Listed entries:
****

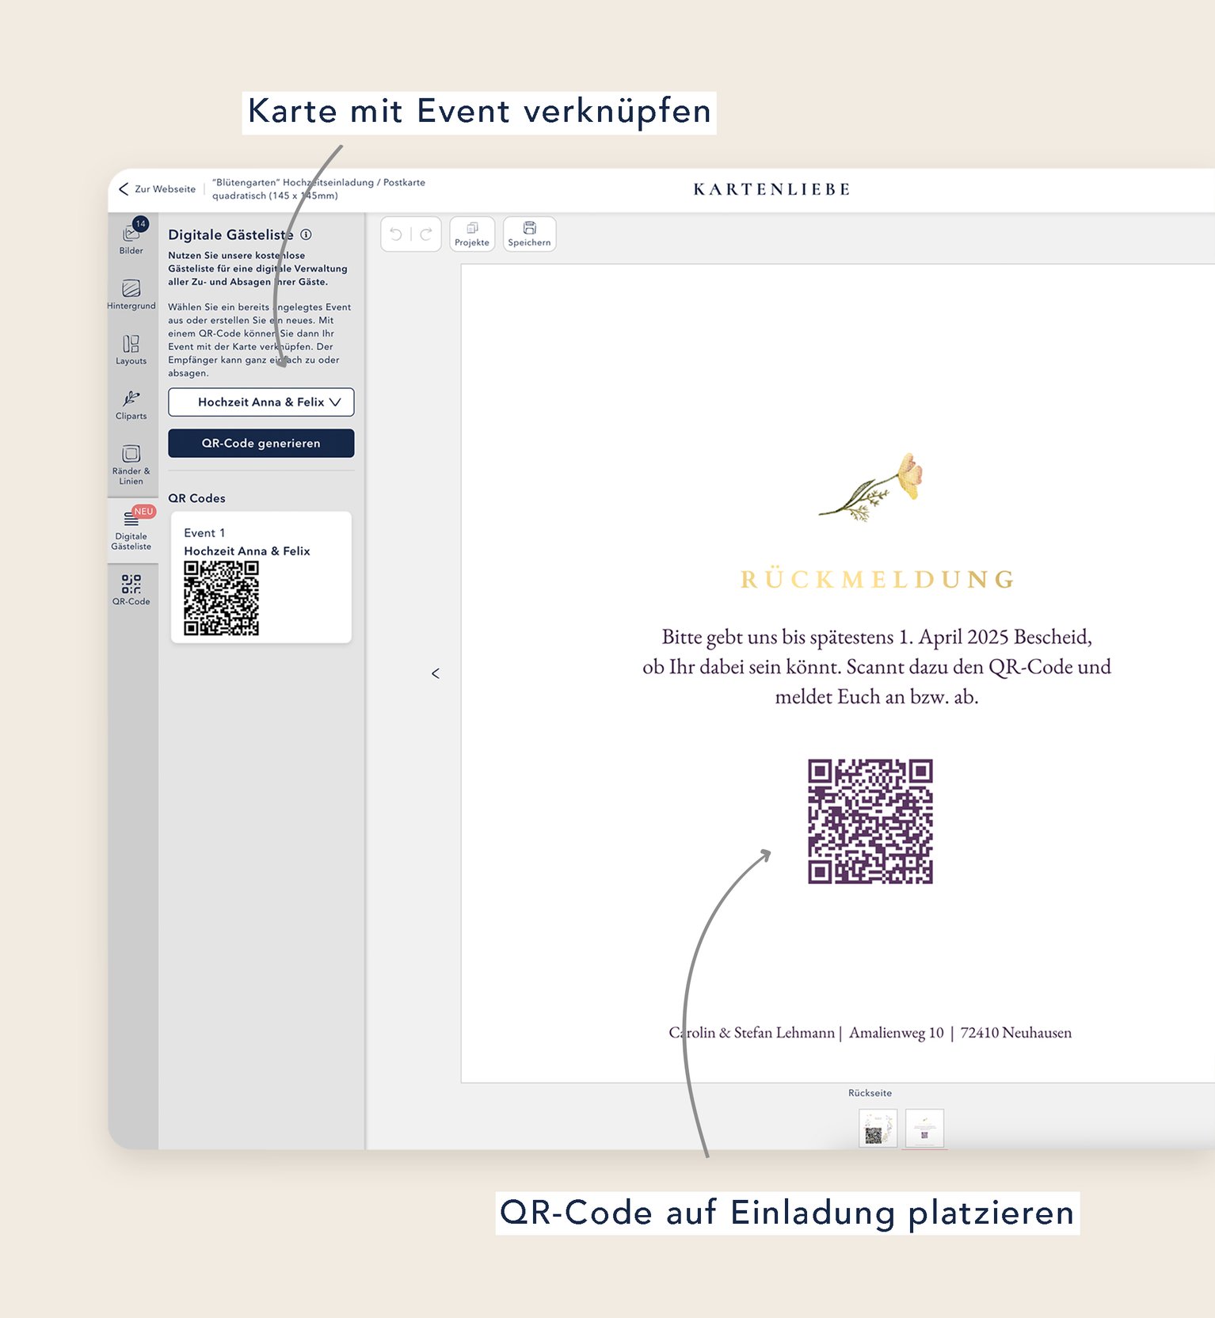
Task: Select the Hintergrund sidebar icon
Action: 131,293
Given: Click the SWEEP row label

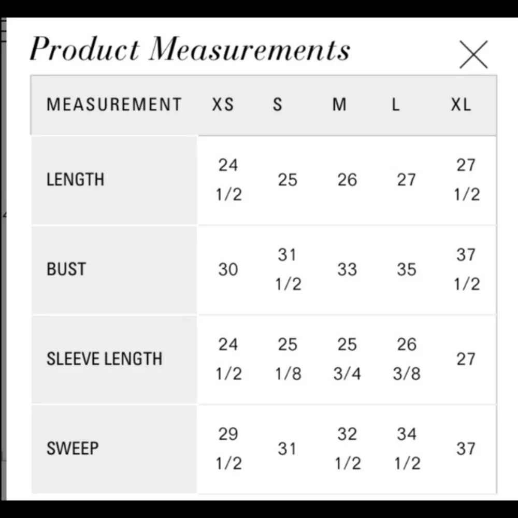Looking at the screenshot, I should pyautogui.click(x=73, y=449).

****

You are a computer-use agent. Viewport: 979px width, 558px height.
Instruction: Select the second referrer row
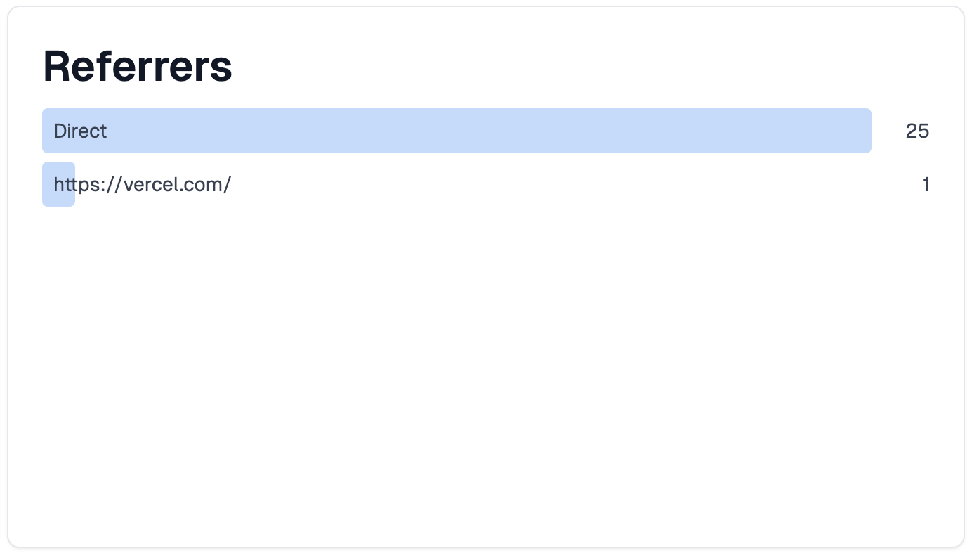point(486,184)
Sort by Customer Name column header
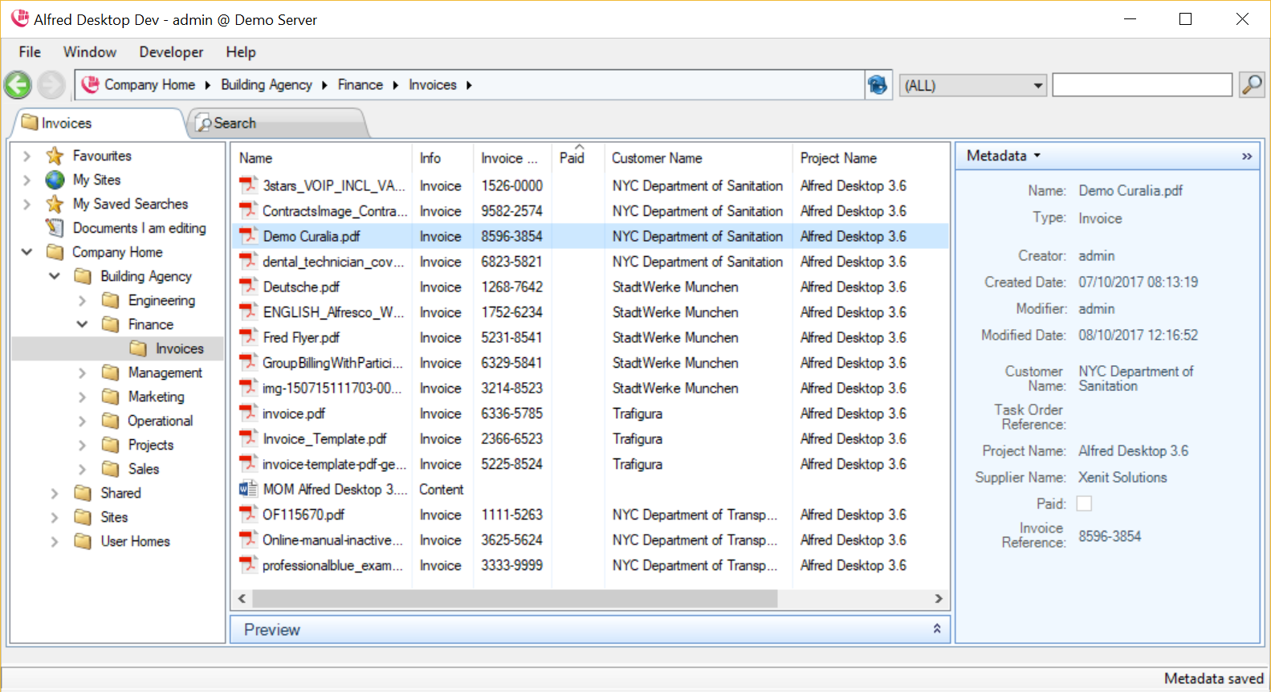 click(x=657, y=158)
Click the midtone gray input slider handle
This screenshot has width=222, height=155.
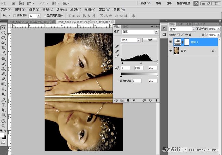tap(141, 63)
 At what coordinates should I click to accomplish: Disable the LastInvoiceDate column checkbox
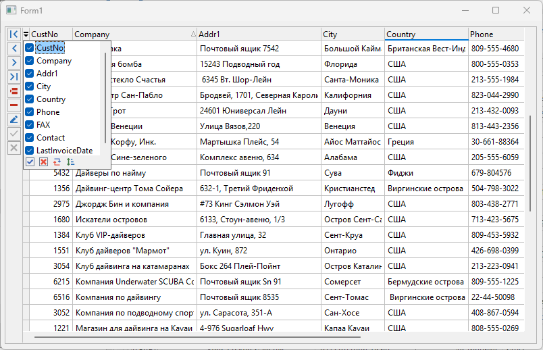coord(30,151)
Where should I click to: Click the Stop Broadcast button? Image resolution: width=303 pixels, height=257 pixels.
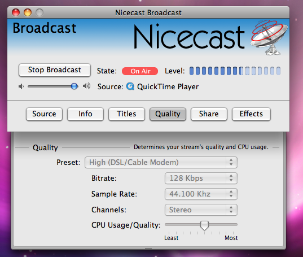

****

Reproduce the entries exactly, from the line with "Instruction: Select the second referrer row" to the line with "Where should I", both lines included, keeping no pictures.

Task response:
Instruction: Select the second referrer row
point(486,184)
Sort by Customer Name column header
 click(x=657, y=158)
Click the midtone gray input slider handle
This screenshot has width=222, height=155.
tap(141, 63)
 At what coordinates should I click to accomplish: Disable the LastInvoiceDate column checkbox
coord(30,151)
Where should I click to: Click the Stop Broadcast button? Image resolution: width=303 pixels, height=257 pixels.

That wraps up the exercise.